Fig.10-5 Abstract of the remote visualization system
Fig.10-6 Example of the use of the remote visualization system
The recent progress of supercomputer technology has resulted in an increase of the simulation scale and the resulting data size. It is difficult to visualize such large-scale data by the conventional offline processing approach because all the resulting data needs to be transferred to a PC on which commodity visualization software has been installed. To resolve this problem, we have developed a remote visualization system based on a visualization method called “particle-based volume rendering”.
This system converts volume data (resulting data) into particle data (Fig.10-5). The conventional visualization technique involves the growth of polygons commensurate with the volume data size. In contrast, our system remarkably compresses the gigabyte-order large-scale volume data into small particle data, whose size is determined by the screen resolution and is typically of the order of 10 megabytes. By focusing on this feature, the particle conversion and rendering processes are separated into a server and a client, respectively, bringing about a distributed visualization model with the least-size data transfer.

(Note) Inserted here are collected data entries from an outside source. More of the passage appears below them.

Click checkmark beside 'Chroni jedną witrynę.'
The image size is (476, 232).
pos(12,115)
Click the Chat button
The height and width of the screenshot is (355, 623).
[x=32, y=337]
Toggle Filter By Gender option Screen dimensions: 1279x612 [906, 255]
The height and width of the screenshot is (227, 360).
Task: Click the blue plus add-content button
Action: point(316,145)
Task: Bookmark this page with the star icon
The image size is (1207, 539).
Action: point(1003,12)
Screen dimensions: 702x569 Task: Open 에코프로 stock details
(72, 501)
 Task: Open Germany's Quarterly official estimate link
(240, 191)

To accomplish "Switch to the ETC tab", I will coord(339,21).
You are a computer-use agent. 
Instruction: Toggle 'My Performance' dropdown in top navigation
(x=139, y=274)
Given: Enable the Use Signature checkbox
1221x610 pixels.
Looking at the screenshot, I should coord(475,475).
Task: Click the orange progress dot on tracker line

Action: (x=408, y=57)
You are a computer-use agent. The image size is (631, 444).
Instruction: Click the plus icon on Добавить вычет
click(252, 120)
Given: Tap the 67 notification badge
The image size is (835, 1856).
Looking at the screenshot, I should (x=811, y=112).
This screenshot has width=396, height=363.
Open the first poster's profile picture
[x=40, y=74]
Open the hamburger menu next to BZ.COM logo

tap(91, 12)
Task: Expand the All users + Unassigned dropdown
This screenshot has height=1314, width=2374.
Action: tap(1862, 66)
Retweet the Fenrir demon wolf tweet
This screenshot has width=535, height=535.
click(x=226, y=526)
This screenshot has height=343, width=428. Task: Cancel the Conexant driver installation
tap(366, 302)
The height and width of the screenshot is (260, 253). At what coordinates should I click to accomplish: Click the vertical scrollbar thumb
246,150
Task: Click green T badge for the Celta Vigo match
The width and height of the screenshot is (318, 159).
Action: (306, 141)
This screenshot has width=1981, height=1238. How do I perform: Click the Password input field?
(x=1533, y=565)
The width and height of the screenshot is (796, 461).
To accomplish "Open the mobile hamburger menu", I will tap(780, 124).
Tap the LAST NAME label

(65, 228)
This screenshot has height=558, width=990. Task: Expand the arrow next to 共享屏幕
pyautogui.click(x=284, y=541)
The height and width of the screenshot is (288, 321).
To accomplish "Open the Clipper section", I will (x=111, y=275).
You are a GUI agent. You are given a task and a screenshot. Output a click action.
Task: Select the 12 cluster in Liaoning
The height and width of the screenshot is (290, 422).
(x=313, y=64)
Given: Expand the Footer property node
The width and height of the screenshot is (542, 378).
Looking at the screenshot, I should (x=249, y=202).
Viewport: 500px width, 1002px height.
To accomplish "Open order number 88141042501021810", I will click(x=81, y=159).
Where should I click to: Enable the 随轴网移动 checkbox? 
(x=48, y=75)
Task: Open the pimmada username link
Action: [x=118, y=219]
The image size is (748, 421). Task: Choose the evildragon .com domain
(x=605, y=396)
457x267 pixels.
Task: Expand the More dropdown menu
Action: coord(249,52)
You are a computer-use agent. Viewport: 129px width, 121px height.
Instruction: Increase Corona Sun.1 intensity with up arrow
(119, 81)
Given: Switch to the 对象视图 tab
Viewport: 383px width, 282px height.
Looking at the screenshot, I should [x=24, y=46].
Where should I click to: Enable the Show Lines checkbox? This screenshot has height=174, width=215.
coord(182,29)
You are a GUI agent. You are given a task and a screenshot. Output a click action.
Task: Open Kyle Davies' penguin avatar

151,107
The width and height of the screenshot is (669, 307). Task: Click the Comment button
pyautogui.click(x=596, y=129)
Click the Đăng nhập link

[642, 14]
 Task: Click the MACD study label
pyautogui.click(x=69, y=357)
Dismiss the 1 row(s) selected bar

The other issue facing the large-scale data visualization is parallel processing. The conventional parallel visualization process subdivides the volume data into numerous sets of sub-volume data. However this requires parallel polygon-sorting against the screen, which increases node communication costs and decreases parallel performance. Our system generates the particle data in parallel and is thus able to combine the entire particle data without such a sorting process. However, it is difficult to maintain a load-balance of the parallel particle generation because of the deviation of the particle distribution. Dynamic load-balance has solved this problem, which is developed to assign a subsequent particle generation to empty cores. This technique has accelerated the particle generation with high parallel efficiency up to 1000 cores.
A comparison of the performance of our system with that of conventional visualization software is conducted by connecting a remote supercomputer and PC via a network. Our system achieved ∼30 times faster speed than that of the conventional software and enabled users to interactively visualize the large-scale data located on a remote supercomputer. To disseminate our system to many users within JAEA and beyond, a graphical user interface has been prepared (Fig.10-6) and released as open-source software.
(https://ccse.jaea.go.jp/software/index_eng.html)